İstasyon fena değildi ama içeri girdikçe manzara değişmeye başladı. 🐝Mezzy🐝 "Daddy, this place stinks!" dedi, yani "Baba, burası çok pis kokuyor!"

Gerçekten de Londra'da değil, Uganda'da gibiydik. Londra'nın bal dök, yala sokakları gitmiş, yerine post-apokaliptik bir Mad-Max sahnesi gelmişti.

Bu konu açıldığında hep aynı örneği veririm, ikinci baskı oluyorsa affınıza sığınıyorum.

Sevgili karım hiç de öyle mızmız, çıtkırıldım biri değildir.

Hem master’ını yaptığı, hem de öğretim görevlisi olduğu sıralarda Priştina’da kafasının üzerinden mermiler vızır vızır geçerken, tankların arasından yürüyerek, her gün evden okula gitmişliği vardır. Bu öykülerin çok daha fazlası da var, ancak çoğu tatsız olduklarından burada bırakayım.

Jelena’nın gözü karadır sizin anlayacağınız.

Meksika'nın en heyheyli zamanlarında büyük şehirlerinin birinde, arka sokaklarında yayan yürümüşlüğümüz, Moskova'da, Tayland'da, New York'un o malum bölgelerinde, gece vakti Hollywood Boulevard'ın karanlığında, orospuların arasında, çoğumuzun girmekten korktuğu yerlerde gezip, dolaşmışlığımız, oturup, içmişliğimiz vardır onla.

Ancak bu kez döndü, ve "Bugi, buraları tekin değil, hadi geri dönelim" dedi.

Deptford, Geri Dönsek Mi?
Çok az böyle "Gel yapmayalım" demişliği vardır.

Bir keresinde, eski Yugoslavya yapımı askeri bir jet uçağında uçacaktım,"Eğer o uçağa binersen, yarın evde beni bulamazsın" demişti. Uçmadım. Bir de Dominik'teyken, aynı adada bulunan Haiti'ye gitmek istemiştim, "Gitme Bugi!" demişti.
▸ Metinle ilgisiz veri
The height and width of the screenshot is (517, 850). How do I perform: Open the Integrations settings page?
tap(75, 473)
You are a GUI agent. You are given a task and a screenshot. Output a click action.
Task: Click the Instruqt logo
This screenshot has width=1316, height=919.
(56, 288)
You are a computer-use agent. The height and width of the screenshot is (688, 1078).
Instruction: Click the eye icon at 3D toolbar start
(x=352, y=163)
Konuyu tamamlama açısından, sevgili karımı öyle Xena gibi, at üzerinde kılıç sallayan bir Amazon şeklimde düşünmememiz bakımından söyleyeyim, Jelena roller coaster'lardan acayip korkar.

Bir keresinde Disneyland'de Indiana Jones'a beraber binmek için bayağı dil dökmüştüm. Indiana Jones, bayağı sert, öyle taklalı, tombalaklı bir roller coaster. Hayır dedi. Evliliğimizin ilk yılları, ona "Hani iyi günde, zor günde beraberdik?" şeklinde duygu sömürüsü yaptım. Mecburen benle birlikte roller coaster'a bindi ama aradan on beş yıl geçti, hala dişlerini sıkarak anlatır bu maceramızı…
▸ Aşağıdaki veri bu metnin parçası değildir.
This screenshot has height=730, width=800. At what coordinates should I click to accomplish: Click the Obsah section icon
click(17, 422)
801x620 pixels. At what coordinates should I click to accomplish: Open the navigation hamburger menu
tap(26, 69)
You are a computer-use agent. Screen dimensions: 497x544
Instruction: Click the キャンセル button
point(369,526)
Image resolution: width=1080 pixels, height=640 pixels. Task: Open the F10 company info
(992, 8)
Herneyse, sevgili karım bu kez haklıydı. 🐝Mezzy🐝'yi de düşünerek, geri istasyon'a döndük.

Tifüs yada kolera kapma olasılığımızın göreceli olarak daha az olduğu bir barda iki kadeh şarap içip, Sultans of Swing'i andık ve ilk trenle Greenwich'e geçtik.

Londra’da son bir günümüz kalmıştı.

Bir aksilik olmazsa tez zamanda bitiriyoruz sevgili arkadaşlar.

Sevgi ile kalın ❤️

Hiç yorum yok:

Yorum Gönder

Sadece bir "Hayır" sözcüğü

1959 yılında El Comandante, yani yoldaş Fidel, Küba’da ABD’nin kankası diktatör Fulgencio Batista’ta karşı gerçekleştirdiği devrim sonrasınd...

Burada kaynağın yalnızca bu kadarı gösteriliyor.